North American Indian childhood cirrhosis is a rare liver disorder that occurs in children. The liver malfunction causes yellowing of the skin and whites of the eyes (jaundice) in affected infants. The disorder worsens with age, progressively damaging the liver and leading to chronic, irreversible liver disease (cirrhosis) in childhood or adolescence. Unless it is treated with liver transplantation, North American Indian childhood cirrhosis typically causes life-threatening complications including liver failure.

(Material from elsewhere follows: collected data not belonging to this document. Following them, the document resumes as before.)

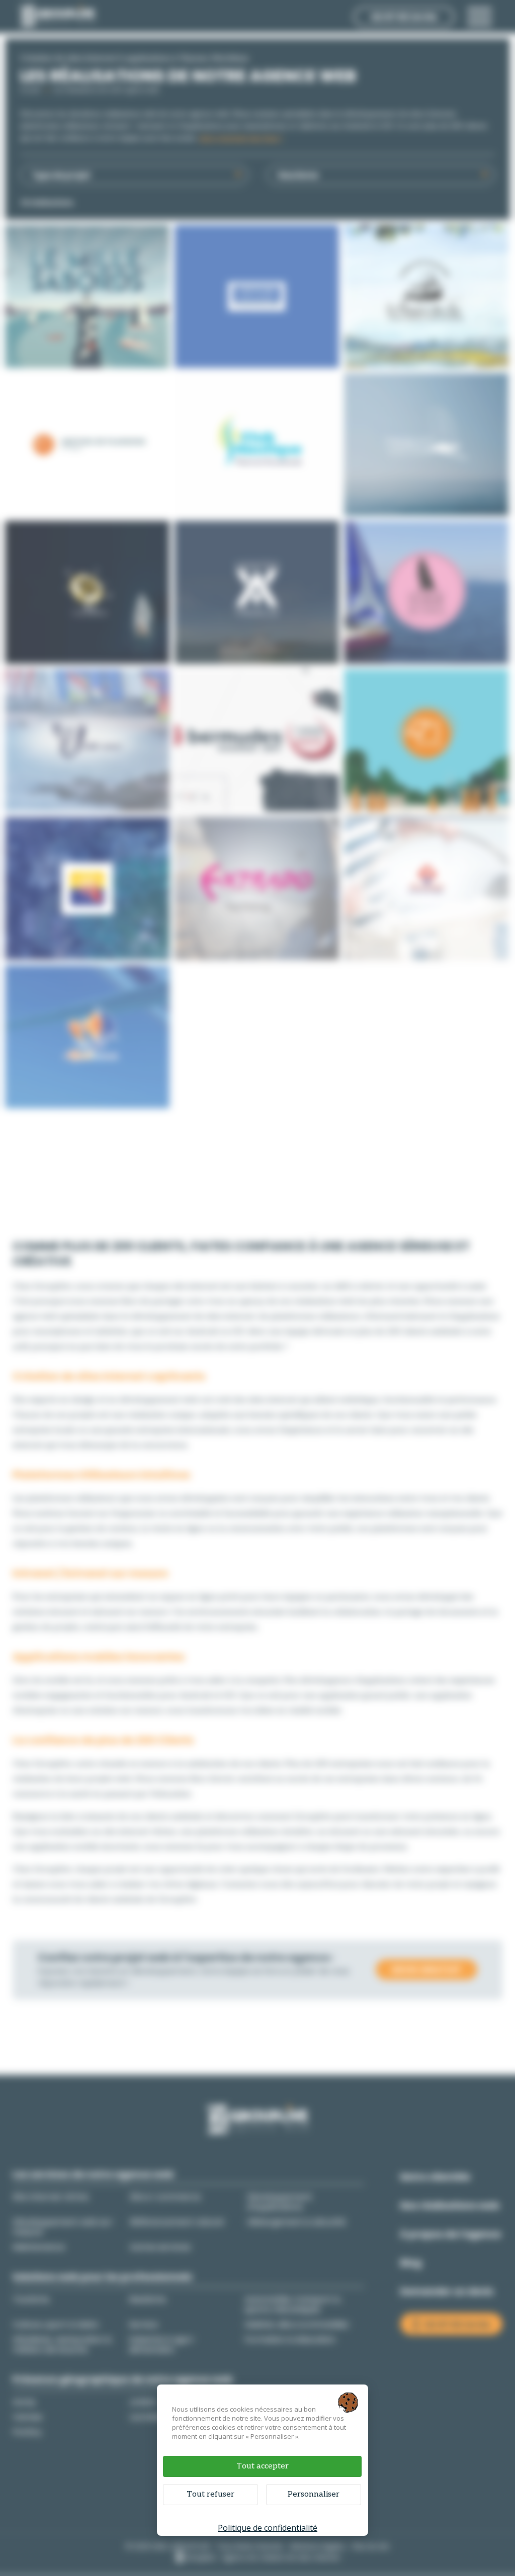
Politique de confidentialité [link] (267, 2527)
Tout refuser (210, 2494)
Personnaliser (313, 2494)
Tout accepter (262, 2466)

North American Indian childhood cirrhosis has been found only in children of Ojibway-Cree descent in the Abitibi region of northwestern Quebec, Canada. At least 30 affected individuals from this population have been reported.
North American Indian childhood cirrhosis results from at least one known mutation in the UTP4 gene. This gene provides instructions for making a protein called cirhin, whose precise function is unknown. Within cells, cirhin is located in a structure called the nucleolus, which is a small region inside the nucleus where ribosomal RNA (rRNA) is produced. A chemical cousin of DNA, rRNA is a molecule that helps assemble protein building blocks (amino acids) into functioning proteins. Researchers believe that cirhin may play a role in processing rRNA. Studies also suggest that cirhin may function by interacting with other proteins.
Cirhin is found in many different types of cells, so it is unclear why the effects of North American Indian childhood cirrhosis appear to be limited to the liver. Researchers are working to determine how a UTP4 gene mutation causes the progressive liver damage characteristic of this disorder.
This condition is inherited in an autosomal recessive pattern, which means both copies of the gene in each cell have mutations. The parents of an individual with an autosomal recessive condition each carry one copy of the mutated gene, but they typically do not show signs and symptoms of the condition.